Pearl barley is a great substitute for a traditional risotto, you don’t need to stir it the way you would with rice so it’s less time intensive to make
1 hour 30 mins
1 small butternut squash, peeled, de-seeded and cut into chunks
1 red pepper, cut into chunks
extra-virgin olive oil
a few sprigs of fresh thyme
1 onion, finely chopped
1 clove of garlic, chopped
175g pearl barley
750ml vegetable stock
chopped parsley, acouple of handfuls of rocket and parmesan shavings to serve
Preheat the oven to 200C. Put the squash and peppers in a roasting tray with a good drizzle of olive oil and the leaves picked from the thyme sprigs. Season and toss well and roast in the oven for 30-35 minutes until tender. Give it a good mix halfway through.
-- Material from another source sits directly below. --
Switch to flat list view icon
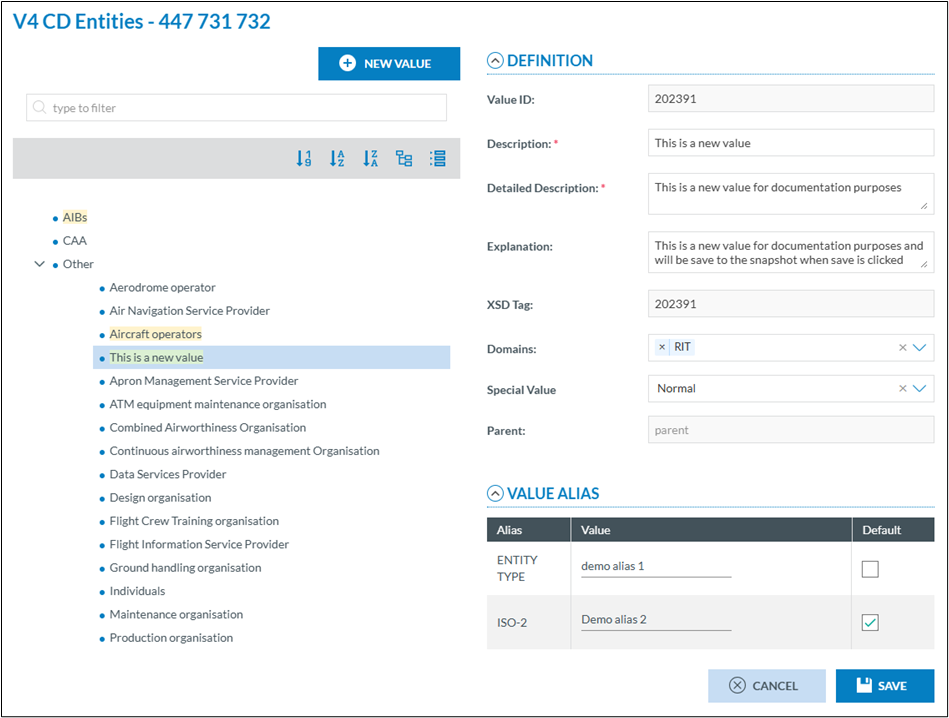point(437,158)
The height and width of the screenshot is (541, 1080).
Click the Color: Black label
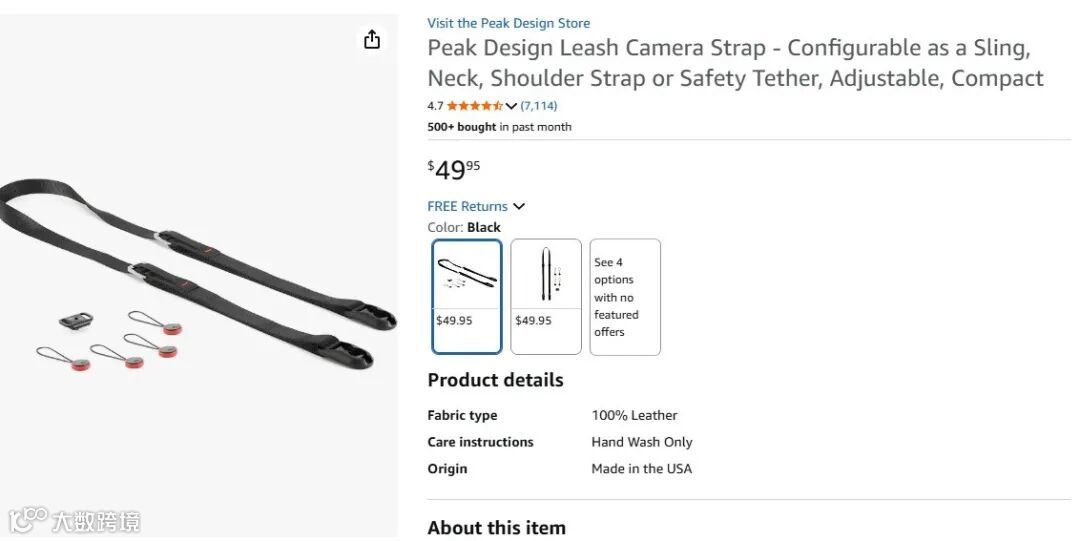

Pour the stock into a small pan and keep warm over a low heat.
Meanwhile, heat a good drizzle of olive oil in another pan (I used a deep-sided frying pan with a lid) and add the onion and garlic. Cook gently for 5 minutes or so, stirring occasionally, until the onion is soft. Add the barley and cook for one minute.
Start adding the stock a ladle or two at a time, stirring well and making sure all the stock has been absorbed before adding more. This will take 30-40 minutes – the barley should be tender but still al dente. When you’re happy that it’s cooked, put the lid on, turn the heat off and leave to stand.
Take the squash and peppers out of the oven. Add these to the risotto with the parsley and gently mix through. Divide between two warmed bowls and top each with the rocket and parmesan. Another drizzle of olive oil and some balck pepper and you’re good to go.